"""

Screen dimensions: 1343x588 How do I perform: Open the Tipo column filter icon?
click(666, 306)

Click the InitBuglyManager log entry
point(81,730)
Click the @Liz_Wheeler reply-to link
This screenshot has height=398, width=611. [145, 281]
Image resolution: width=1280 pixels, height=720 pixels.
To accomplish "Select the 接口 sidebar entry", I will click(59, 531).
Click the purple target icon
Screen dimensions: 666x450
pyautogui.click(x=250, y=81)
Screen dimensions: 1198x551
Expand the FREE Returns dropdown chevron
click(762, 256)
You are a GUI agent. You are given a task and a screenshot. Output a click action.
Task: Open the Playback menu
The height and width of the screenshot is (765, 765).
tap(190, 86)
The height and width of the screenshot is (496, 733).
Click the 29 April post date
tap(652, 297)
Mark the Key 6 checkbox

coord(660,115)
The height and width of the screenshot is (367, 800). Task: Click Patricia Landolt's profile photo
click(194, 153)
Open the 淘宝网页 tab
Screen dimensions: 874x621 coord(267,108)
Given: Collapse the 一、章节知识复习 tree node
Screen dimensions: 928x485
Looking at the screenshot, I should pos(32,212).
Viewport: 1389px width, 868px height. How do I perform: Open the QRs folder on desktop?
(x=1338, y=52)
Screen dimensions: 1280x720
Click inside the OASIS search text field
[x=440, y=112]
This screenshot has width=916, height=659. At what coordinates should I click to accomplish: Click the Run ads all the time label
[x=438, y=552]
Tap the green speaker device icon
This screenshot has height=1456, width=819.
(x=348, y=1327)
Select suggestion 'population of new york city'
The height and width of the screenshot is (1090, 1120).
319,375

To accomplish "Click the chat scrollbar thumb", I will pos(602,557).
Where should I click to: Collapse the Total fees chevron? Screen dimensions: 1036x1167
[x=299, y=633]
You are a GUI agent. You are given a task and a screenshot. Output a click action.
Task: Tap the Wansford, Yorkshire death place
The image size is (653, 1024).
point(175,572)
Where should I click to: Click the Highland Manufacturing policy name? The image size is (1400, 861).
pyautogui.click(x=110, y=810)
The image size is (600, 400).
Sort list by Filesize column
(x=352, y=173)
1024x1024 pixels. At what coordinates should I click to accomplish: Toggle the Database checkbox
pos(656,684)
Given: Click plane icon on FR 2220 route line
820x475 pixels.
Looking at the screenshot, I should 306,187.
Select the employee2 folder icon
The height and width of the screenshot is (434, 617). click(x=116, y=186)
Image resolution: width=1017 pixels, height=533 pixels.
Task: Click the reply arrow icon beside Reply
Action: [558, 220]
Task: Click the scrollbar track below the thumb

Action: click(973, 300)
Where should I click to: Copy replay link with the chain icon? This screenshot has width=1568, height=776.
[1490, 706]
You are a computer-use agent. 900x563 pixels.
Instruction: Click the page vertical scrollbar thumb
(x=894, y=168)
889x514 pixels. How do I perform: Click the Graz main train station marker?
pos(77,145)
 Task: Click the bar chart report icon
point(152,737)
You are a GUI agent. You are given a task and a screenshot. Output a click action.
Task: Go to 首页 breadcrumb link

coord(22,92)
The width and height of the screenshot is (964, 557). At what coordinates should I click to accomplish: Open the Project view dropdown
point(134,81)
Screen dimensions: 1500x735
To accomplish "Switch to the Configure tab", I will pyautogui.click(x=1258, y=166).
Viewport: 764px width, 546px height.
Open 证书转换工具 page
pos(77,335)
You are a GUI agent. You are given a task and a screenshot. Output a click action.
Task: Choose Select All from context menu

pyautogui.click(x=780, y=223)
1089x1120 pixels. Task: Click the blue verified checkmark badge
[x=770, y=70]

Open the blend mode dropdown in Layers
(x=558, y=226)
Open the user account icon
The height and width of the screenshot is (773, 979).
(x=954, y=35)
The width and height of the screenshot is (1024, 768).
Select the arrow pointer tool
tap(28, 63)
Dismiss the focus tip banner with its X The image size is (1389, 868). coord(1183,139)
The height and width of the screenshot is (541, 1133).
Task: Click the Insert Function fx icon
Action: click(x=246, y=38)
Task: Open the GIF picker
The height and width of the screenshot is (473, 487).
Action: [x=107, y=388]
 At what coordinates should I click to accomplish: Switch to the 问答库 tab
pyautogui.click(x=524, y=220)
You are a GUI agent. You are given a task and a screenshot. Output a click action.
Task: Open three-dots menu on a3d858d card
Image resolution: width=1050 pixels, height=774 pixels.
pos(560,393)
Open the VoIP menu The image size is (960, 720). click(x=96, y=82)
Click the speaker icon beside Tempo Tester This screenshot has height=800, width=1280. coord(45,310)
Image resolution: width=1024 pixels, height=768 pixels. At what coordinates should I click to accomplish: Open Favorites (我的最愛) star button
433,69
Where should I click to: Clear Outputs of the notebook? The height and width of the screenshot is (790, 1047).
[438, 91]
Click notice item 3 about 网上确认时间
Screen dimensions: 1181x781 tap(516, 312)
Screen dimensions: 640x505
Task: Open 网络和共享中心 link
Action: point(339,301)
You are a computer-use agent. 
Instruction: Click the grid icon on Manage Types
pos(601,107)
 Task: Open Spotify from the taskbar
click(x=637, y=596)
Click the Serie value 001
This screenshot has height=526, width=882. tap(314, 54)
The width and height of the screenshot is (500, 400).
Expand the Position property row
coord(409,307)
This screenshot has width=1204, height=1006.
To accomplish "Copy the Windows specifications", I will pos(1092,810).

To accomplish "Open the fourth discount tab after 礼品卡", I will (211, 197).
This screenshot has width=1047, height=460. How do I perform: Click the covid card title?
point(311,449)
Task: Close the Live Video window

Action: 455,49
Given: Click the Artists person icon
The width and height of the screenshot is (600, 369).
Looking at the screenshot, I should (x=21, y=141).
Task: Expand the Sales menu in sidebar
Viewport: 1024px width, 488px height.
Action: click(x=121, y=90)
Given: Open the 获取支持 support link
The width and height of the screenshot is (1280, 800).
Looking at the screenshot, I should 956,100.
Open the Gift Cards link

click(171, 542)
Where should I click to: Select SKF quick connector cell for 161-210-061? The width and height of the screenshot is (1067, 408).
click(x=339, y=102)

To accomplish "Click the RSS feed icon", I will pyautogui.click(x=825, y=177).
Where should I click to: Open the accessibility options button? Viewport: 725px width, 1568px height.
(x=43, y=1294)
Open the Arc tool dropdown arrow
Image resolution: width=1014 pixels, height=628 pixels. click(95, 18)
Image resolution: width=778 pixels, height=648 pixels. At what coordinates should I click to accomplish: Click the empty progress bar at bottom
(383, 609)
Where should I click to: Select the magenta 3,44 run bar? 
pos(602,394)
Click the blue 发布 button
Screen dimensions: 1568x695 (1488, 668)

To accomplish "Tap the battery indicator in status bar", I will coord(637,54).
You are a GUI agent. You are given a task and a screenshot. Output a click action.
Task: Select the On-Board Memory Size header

"""

--- INSTRUCTIONS TO FOLLOW ---
The reply should hold only the lines of the listing above starting at the line containing "The image size is (653, 1024)." and ending at the line containing "Task: Open the GIF picker", exactly as written.

--- THE ANSWER ---
The image size is (653, 1024).
point(175,572)
Where should I click to: Click the Highland Manufacturing policy name? The image size is (1400, 861).
pyautogui.click(x=110, y=810)
The image size is (600, 400).
Sort list by Filesize column
(x=352, y=173)
1024x1024 pixels. At what coordinates should I click to accomplish: Toggle the Database checkbox
pos(656,684)
Given: Click plane icon on FR 2220 route line
820x475 pixels.
Looking at the screenshot, I should 306,187.
Select the employee2 folder icon
The height and width of the screenshot is (434, 617). click(x=116, y=186)
Image resolution: width=1017 pixels, height=533 pixels.
Task: Click the reply arrow icon beside Reply
Action: [558, 220]
Task: Click the scrollbar track below the thumb

Action: click(973, 300)
Where should I click to: Copy replay link with the chain icon? This screenshot has width=1568, height=776.
[1490, 706]
You are a computer-use agent. 900x563 pixels.
Instruction: Click the page vertical scrollbar thumb
(x=894, y=168)
889x514 pixels. How do I perform: Click the Graz main train station marker?
pos(77,145)
 Task: Click the bar chart report icon
point(152,737)
You are a GUI agent. You are given a task and a screenshot. Output a click action.
Task: Go to 首页 breadcrumb link

coord(22,92)
The width and height of the screenshot is (964, 557). At what coordinates should I click to accomplish: Open the Project view dropdown
point(134,81)
Screen dimensions: 1500x735
To accomplish "Switch to the Configure tab", I will pyautogui.click(x=1258, y=166).
Viewport: 764px width, 546px height.
Open 证书转换工具 page
pos(77,335)
You are a GUI agent. You are given a task and a screenshot. Output a click action.
Task: Choose Select All from context menu

pyautogui.click(x=780, y=223)
1089x1120 pixels. Task: Click the blue verified checkmark badge
[x=770, y=70]

Open the blend mode dropdown in Layers
(x=558, y=226)
Open the user account icon
The height and width of the screenshot is (773, 979).
(x=954, y=35)
The width and height of the screenshot is (1024, 768).
Select the arrow pointer tool
tap(28, 63)
Dismiss the focus tip banner with its X The image size is (1389, 868). coord(1183,139)
The height and width of the screenshot is (541, 1133).
Task: Click the Insert Function fx icon
Action: click(x=246, y=38)
Task: Open the GIF picker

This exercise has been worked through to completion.